"Infinite Country" by Patricia Engel; Avid Reader Press/Simon & Schuster (208 pages, $25)
"Infinite Country," the new novel by Patricia Engel, has an irresistible first line:
“It was her idea to tie up the nun.”
The girl who has the idea, 15-year-old Talia, is intent on escaping from a remote reform school in the mountains of Colombia. "Infinite Country" is all about making escapes from one place to another, and about what is left behind.
Engel has written often about immigrant experiences in the U.S., in her first book, the story collection "Vida," and in her fine novel "The Veins of the Ocean," winner of the Dayton Literary Peace Prize.
Born to Colombian parents, Engel grew up in New Jersey, earned an MFA at Florida International University and teaches creative writing at the University of Miami.
"Infinite Country" tells the story of Talia and her family, in Colombia and in the U.S. The book opens with her flight from that reform school, where she has been sent because she responded to a pointless act of cruelty with a violent act of her own.
The act is completely out of character for a girl who has spent much of her life nursing her dying, beloved grandmother. Her sentence to six months in reform school is darkly comic in a country as tortured by violence as Colombia, as her father, Mauro, points out: “a nation of amnesiacs where narcotrafficantes become senators and senators become narcotrafficantes, killers become presidents and presidents become killers.”
It’s not a long sentence, but Talia’s need to get out is urgent because she has a plane ticket to the U.S., where she was born and where her mother, Elena, and siblings Karina and Nando live. She hasn’t seen them, except on phone screens, since she was a baby, and she’s determined to rejoin them — even though it means leaving Mauro behind in Bogotá.
The book alternates between her journey back to Bogotá — without money or a phone, sought by police, she relies on the kindness of strangers and mostly finds it — and the story of Mauro and Elena.

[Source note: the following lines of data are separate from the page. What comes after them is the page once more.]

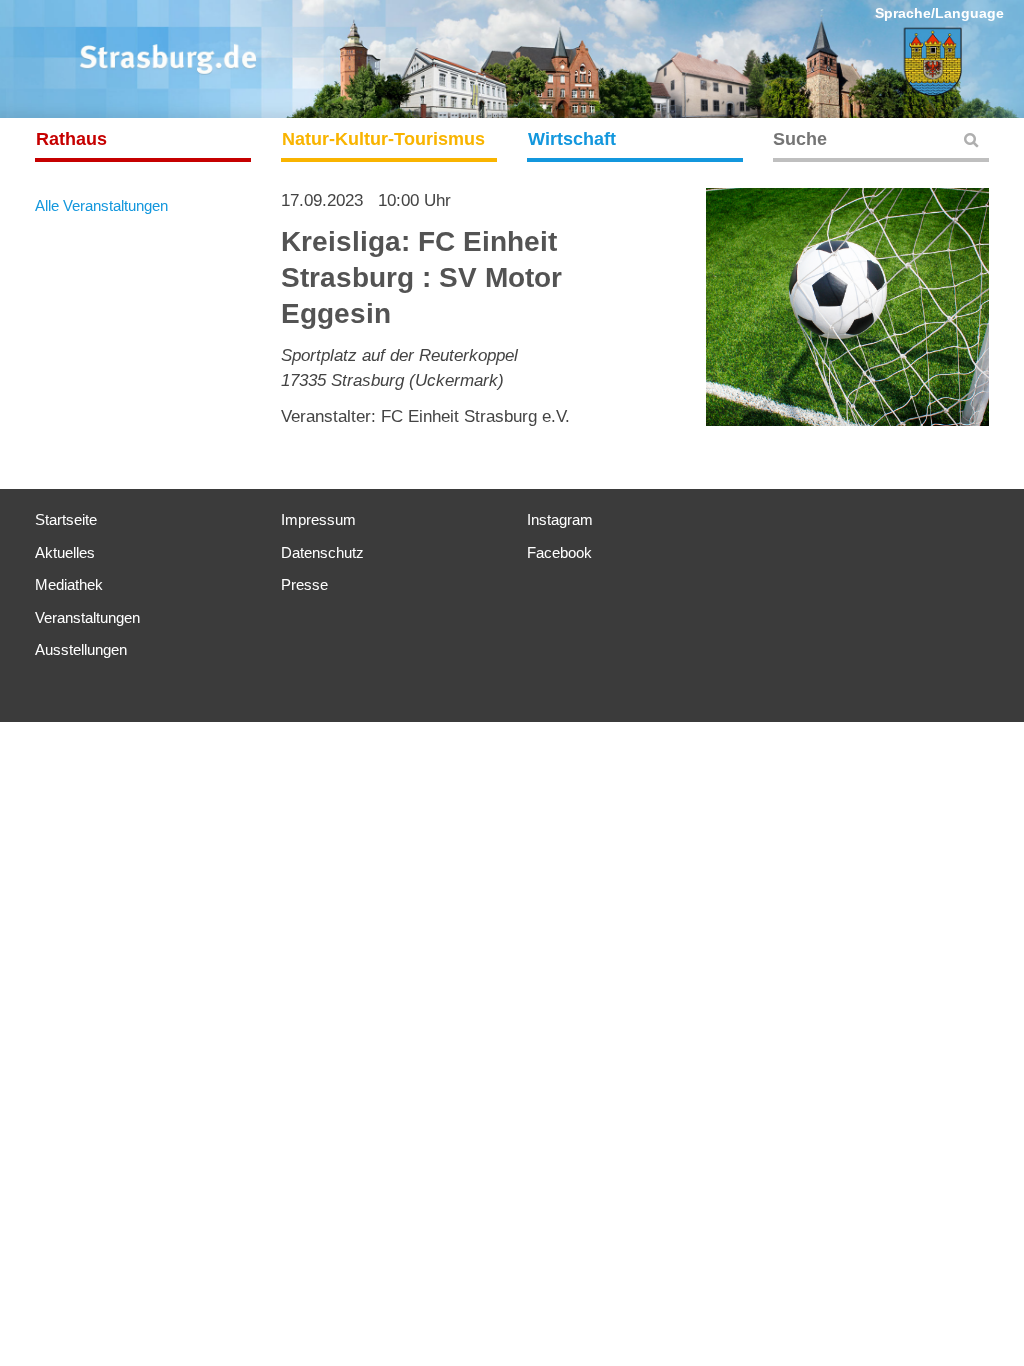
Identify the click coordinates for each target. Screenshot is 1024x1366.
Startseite (66, 519)
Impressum (318, 519)
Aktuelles (65, 552)
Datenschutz (322, 552)
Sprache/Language (939, 13)
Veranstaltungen (87, 617)
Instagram (560, 519)
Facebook (559, 552)
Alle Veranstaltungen (101, 205)
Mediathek (69, 584)
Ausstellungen (81, 649)
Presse (304, 584)
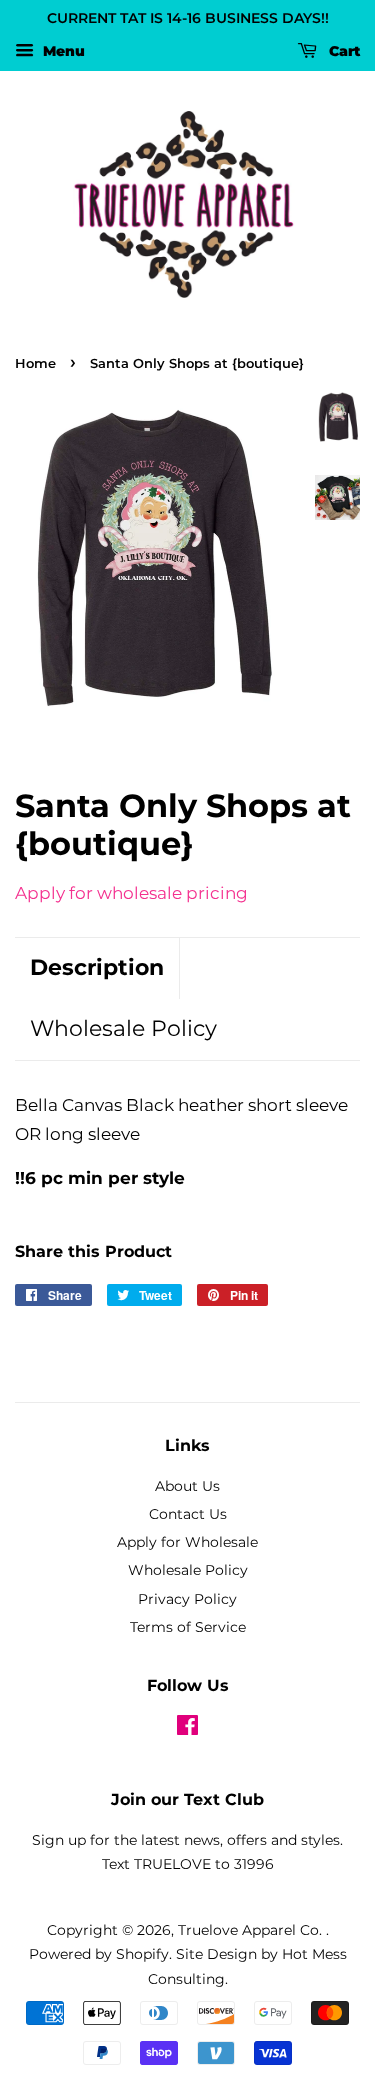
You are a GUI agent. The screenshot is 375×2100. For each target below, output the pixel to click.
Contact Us (188, 1514)
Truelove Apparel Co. (252, 1930)
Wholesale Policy (123, 1028)
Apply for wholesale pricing (131, 893)
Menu (62, 51)
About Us (187, 1486)
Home (35, 363)
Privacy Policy (187, 1599)
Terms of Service (188, 1627)
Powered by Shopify (99, 1954)
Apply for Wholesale (187, 1542)
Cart (342, 51)
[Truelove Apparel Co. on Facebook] (187, 1729)
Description (97, 967)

Neither of them knew their fathers, and Mauro’s mother abandoned him before he was in his teens, leaving him to grow up on the streets. Elena’s mother, Perla, was devoted to her daughter, running a laundry business to eke out a living.
Elena and Mauro meet sweetly as young teens, at the fruit stall where he works in the local market. Perla disapproves of the boy, but the couple’s love for each other eventually wins her over.
Mauro is the first to feel the pull of the U.S. He’s drawn not just by economic opportunity and the desire to escape Colombia’s chaotic violence, but by a sense of adventure. Elena, a new mother herself, hates to leave Perla behind. But when Mauro proposes going alone to work for a few months, she says, “Take us with you.”
They enter the U.S. not by crossing the Mexican border but the way the majority of so-called illegal immigrants do: legally. They come to Texas with six-month tourist visas, intending to “make some fat American dollars to pay off Perla’s debts, and return home with their savings plumped. People did this kind of thing all the time.”
But when those visas run out, they stay. They move from job to job, all of them arduous: cleaning houses and restaurants, moving furniture. Employers pay them under the table, or offer them work but cheat them, or don’t pay them at all, or call them into their office and sexually assault them, secure in the knowledge they’ll get away with all of it because who would undocumented immigrants complain to?
Even with all of that, Mauro and Elena make more in a week than they would make in a month in Colombia. Their second child is born in the U.S., and then Talia is, too. Little by little, they find better places to live, better jobs.
Then Mauro gets into a fight with a friend in a bar, and the police are called. After weeks in detention, Mauro is deported.
Back in Bogotá, he falls apart, struggling with drinking and homelessness. In New Jersey, Elena suddenly has sole responsibility for three small children. She can find day care for Karina and Nando while she works, but not newborn Talia.
“Elena sent Talia back to live with Perla with the idea that she would raise the baby for a little while until Elena could send for her return,” Engel writes. “When you leave one country for another, nobody tells you years will bleed together like rain on newsprint. One year becomes five and five years become ten. Ten years become fifteen.”
Most of the book is written in third person, from the points of view either of Talia or her parents. But late in the novel, first-person chapters pop up, most of them in the voice of Karina, Talia’s sister, who has grown up in the U.S. and is as crisply cynical as you’d expect an American teenager to be. “There are things I wanted to tell my sister before her arrival,” she says. “Like that you can love the United States of Diasporica and still be afraid of it.”
But beneath the attitude, she shares the deep loss and pain that all of her family struggles with: “Don’t tell me I’m undocumented when my name is tattooed on my father’s arm.”
"Infinite Country" is a beautifully written and humane book, and an uncannily timely one. In the news we see photographs of immigrant families separated, of children crossing borders alone, and we look away. Engel gives them faces and names and hearts that can be broken, and sometimes mended.